I have to prove that you can turn a maximal preflow (so a preflow, such that the excess of our sink $t$ is maximal) into a maximal flow in $O(mn)$ time.
My first idea was, to take an active node $v$ (which means a node which has positve excess) and randomly decrease the costs of the incoming edges of $v$, until the excess equals $0$. We do that, until there are no active nodes left. However, I am not sure if that already creates a maximal flow. This procedure would be in $O(mn)$, since we iterate over a maximum of $n$ nodes (where $n := |V(G)|$), and in the worst case, every cost of an edge has to be reduced. The problem is, that I don't quite see, why the resulting flow should be maximal. It would be maximal, if there were no more paths from the source $s$ to the sink $t$, but why is this the case here? Maybe, the costs of the edges have to be reduced in a specific way instead of randomly? Can someone give me some advice? Thanks in advance!

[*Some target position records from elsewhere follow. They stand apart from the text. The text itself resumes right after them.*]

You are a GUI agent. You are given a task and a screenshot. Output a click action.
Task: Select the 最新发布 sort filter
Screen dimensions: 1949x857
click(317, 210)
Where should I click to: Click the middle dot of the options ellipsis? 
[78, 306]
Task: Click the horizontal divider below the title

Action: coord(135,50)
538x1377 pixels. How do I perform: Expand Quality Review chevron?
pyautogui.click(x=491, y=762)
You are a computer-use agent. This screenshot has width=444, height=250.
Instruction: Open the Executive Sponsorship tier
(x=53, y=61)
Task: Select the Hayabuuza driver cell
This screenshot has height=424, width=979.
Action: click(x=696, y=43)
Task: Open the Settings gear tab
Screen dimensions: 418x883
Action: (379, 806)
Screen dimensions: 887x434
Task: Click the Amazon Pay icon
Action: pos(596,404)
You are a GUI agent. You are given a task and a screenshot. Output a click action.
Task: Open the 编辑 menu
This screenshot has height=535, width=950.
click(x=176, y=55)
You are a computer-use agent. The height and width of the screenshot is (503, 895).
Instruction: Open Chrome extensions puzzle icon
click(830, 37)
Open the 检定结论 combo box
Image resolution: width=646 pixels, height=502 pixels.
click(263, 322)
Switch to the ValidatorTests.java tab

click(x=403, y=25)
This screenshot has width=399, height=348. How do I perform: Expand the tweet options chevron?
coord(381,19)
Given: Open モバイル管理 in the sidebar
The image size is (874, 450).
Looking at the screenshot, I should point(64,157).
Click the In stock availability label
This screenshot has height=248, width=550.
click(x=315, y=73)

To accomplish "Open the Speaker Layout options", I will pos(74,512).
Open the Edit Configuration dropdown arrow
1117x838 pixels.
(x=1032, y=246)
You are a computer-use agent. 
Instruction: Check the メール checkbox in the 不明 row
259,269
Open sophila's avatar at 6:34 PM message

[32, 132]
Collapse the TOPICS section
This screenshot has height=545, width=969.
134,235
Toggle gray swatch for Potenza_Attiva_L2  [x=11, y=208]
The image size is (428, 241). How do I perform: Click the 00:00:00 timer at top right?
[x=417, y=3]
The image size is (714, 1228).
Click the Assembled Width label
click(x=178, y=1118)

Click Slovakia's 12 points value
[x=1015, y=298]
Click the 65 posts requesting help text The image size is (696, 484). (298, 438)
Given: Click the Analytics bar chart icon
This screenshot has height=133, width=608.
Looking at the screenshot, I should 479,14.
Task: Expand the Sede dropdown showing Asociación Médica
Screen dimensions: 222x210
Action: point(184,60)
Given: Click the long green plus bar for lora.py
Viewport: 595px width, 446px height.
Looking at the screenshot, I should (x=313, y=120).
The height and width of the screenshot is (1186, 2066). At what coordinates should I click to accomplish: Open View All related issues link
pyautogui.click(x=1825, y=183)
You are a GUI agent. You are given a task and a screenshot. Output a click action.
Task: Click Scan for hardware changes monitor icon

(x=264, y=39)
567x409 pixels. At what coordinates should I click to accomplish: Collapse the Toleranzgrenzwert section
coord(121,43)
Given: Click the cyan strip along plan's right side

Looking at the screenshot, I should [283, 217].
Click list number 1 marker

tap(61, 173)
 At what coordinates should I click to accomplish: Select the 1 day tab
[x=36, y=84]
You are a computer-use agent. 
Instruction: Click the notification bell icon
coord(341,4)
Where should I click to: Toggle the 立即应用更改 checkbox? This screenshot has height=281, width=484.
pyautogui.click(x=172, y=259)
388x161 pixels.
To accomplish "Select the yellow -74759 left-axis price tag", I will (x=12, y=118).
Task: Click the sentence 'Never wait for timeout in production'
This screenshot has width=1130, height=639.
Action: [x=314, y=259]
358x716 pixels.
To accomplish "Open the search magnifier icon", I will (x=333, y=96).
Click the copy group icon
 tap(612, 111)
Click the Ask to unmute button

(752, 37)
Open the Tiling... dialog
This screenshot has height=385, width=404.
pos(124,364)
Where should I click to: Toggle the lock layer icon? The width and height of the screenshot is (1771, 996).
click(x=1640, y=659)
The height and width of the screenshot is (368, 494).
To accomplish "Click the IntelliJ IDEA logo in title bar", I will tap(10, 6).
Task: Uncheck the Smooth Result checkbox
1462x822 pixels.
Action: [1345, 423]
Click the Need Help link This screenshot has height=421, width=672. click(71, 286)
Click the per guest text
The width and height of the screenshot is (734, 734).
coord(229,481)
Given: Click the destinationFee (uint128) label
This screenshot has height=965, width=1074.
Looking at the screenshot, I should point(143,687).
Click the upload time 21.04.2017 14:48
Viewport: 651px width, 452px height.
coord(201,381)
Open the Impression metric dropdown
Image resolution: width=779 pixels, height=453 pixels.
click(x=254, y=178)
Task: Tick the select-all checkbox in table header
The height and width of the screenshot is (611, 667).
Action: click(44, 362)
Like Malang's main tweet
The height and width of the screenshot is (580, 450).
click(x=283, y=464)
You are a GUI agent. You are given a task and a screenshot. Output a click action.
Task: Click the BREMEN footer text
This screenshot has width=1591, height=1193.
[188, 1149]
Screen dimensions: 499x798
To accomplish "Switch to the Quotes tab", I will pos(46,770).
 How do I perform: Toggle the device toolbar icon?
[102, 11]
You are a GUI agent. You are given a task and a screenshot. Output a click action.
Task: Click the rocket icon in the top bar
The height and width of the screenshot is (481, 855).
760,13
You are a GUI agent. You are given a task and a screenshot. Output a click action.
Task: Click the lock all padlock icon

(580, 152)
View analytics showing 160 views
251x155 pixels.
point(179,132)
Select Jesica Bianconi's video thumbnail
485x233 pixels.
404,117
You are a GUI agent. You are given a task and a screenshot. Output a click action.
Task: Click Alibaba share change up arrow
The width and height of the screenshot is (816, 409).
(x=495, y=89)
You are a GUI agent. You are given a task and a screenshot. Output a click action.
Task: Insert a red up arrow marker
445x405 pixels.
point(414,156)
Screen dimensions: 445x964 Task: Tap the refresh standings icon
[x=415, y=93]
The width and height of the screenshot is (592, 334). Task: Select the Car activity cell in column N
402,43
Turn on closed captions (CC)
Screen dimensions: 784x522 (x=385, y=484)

Edit: I read something about the Push-Relabel algorithm which basically functions very similar. A better idea would be, to first turn our preflow to an acyclic preflow. This way, we can get a topological order of all nodes, lets say $\{v_1, ... v_n\}$, with $v_1 := t$ and $v_n := s$. Now, we go from $v_2$ to $v_{n-1}$ in the topological order, and check, whether the excess is positive. If it is positive, then we just decrease the incoming flow by reducing the flow on the incoming edges (randomly), until the excess is $0$. This way, only the excess of the next nodes can be affected, so by iterating over all nodes $v_2$ to $v_{n-1}$, the end result will be a flow $f'$. This flow also has the same value as of our preflow, since the incoming edges to the node $t$ didn't change. Since $f$ was a maximal preflow, it follows that $f'$ must be a maximal flow as well.
This sounds like a promising idea, sadly, I do not know how to turn our preflow acyclic. I mean, finding a cycle is possible, but how do I know, which edges can be deleted? It has to be possible in $O(nm)$, since the other steps are in $O(nm)$ as well.